Завтра уходят татары.

Священник поспешил к нему и, благословляя, сказал:

— Когда милостию божией вернешься в свой стольный град, вспомни слова мои, что самый верный тобе доброхот и покровитель отец Иона, владыка рязанский…

Глава 4. В Галиче Мерьском[41]

У себя в хоромах, в передней своей, сидел князь Димитрий Юрьевич запросто с князем можайским Иваном Андреевичем и дьяком своим Федором Дубенским. Пили водки разные и меды — любит Шемяка гульнуть, попить-поесть и гостей угостить.

— Хоть не богат, — смеется Димитрий Юрьевич, — а гостям рад! У меня кубок на кубок, а ковш вверх дном! Гуляй душа нараспашку.

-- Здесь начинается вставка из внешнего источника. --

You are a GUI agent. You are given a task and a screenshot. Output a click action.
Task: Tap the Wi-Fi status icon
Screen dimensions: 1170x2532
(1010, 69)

Выпил князь. Весел как будто, но красивые глаза его злы и не ласковы, бегают, ищут что-то и никому не верят, и сам он как-то весь суетлив и беспокоен. Росту хоть малого, но ловок и поворотлив, только вот черен весь: и кудрями, и бородой курчавой, и даже лицом темен. На галку похож, как бы и не русский.

Князь Иван Андреевич весело чокнулся с хозяином и промолвил:

— Не дорога гостьба, дорога дружба! Будь здрав, Митрий Юрьич.

Он выпил чарку, заел хлебом с тертым хреном, хитро подмигнул дьяку Федору и с ним тоже чокнулся.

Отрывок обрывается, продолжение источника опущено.